Sabíamos que Miranda tuvo en su abrazo a Catalina de Rusia, pero ignorábamos que los colores de la bandera rusa, que a veces en las fotografías desvanecidas confundimos con la bandera colombiana, pudieron influir a la hora en que Miranda diseñó nuestra bandera. El libro abunda en detalles interesantes y esclarecedores. Hay momentos tremendos que por sí solos ayudan a entender la indignación que produjo la dominación española y el odio que iba incubando en los patriotas: ver, por ejemplo, las cabezas de Hidalgo y sus rebeldes, exhibidas en jaulas, por años, sobre las cabezas de la multitud.

Todos sabemos que Bolívar se salvó por azar en Jamaica de ser asesinado por su esclavo Pío, que lo había acompañado diez años y un día resolvió asesinarlo. Unos le atribuyen su salvación a una tempestad que se abatió aquel día sobre Kingston; García Márquez sostiene que fue la bella Miranda Lindsay quien salvó a Bolívar gracias a una estratagema tentadora y callada; Gonzalo España sugiere aquí que fue el amor ardiente y activo de Julia Cobier lo que impidió que Bolívar llegara a la hamaca fatal. La polémica sigue viva.

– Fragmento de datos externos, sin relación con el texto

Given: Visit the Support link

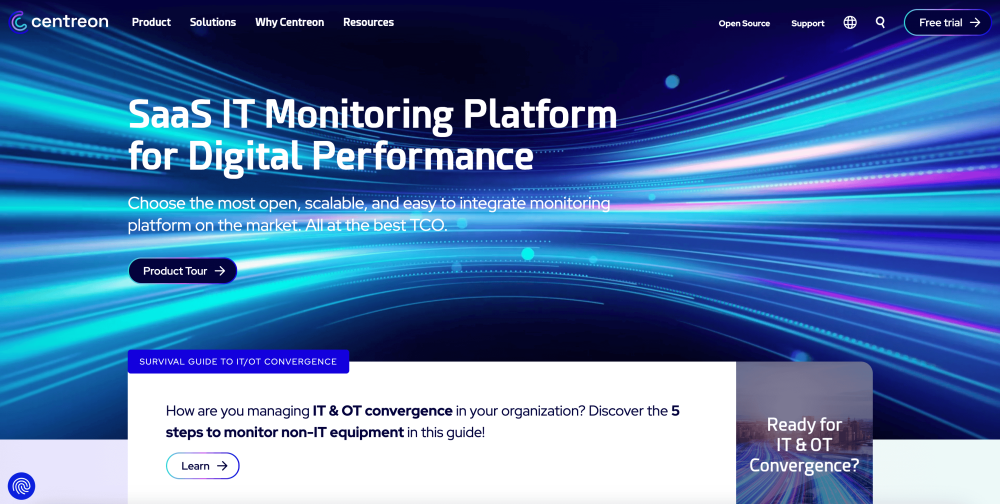Looking at the screenshot, I should click(x=807, y=23).
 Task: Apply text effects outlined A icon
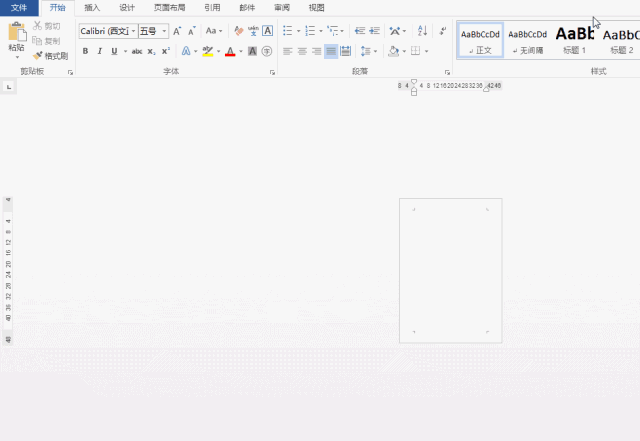click(x=186, y=51)
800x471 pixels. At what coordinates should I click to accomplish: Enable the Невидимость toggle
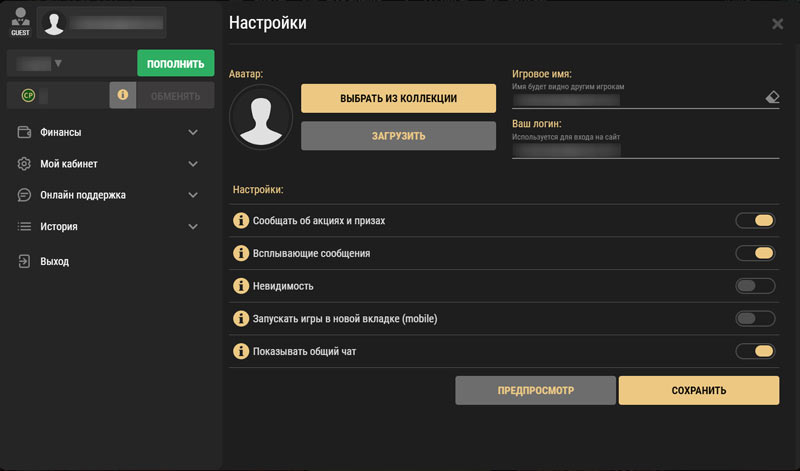[x=755, y=286]
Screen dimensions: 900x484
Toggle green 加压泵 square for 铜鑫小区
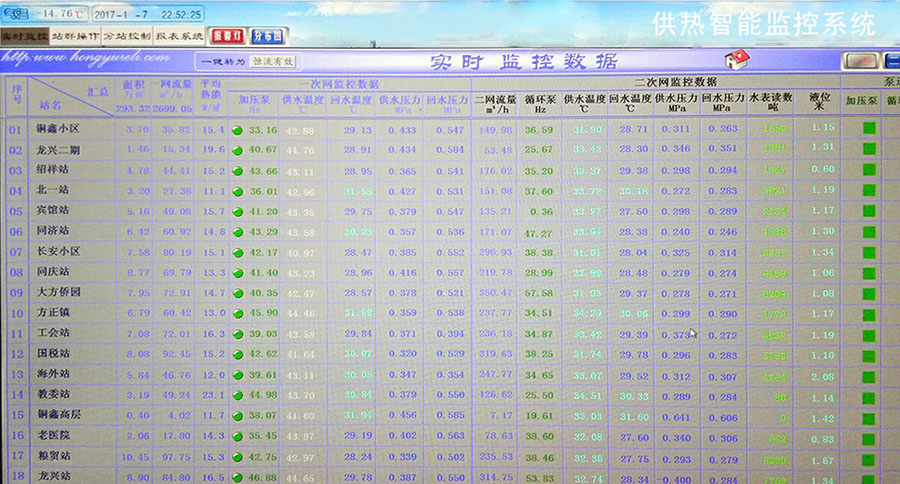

Quiero destacar finalmente una historia notable. Un barco portugués se quedó sin munición en un combate con piratas: El capitán ordenó que se cargaran los cañones con las monedas de oro que llevaban en los cofres, y ráfagas de monedas de oro derrotaron al enemigo. No bastó ese combate para la memoria y el desenlace es aún más vistoso: el médico del barco tuvo que trabajar semanas enteras extrayendo las monedas de los cuerpos de los muertos y de los maderos acribillados de la cubierta.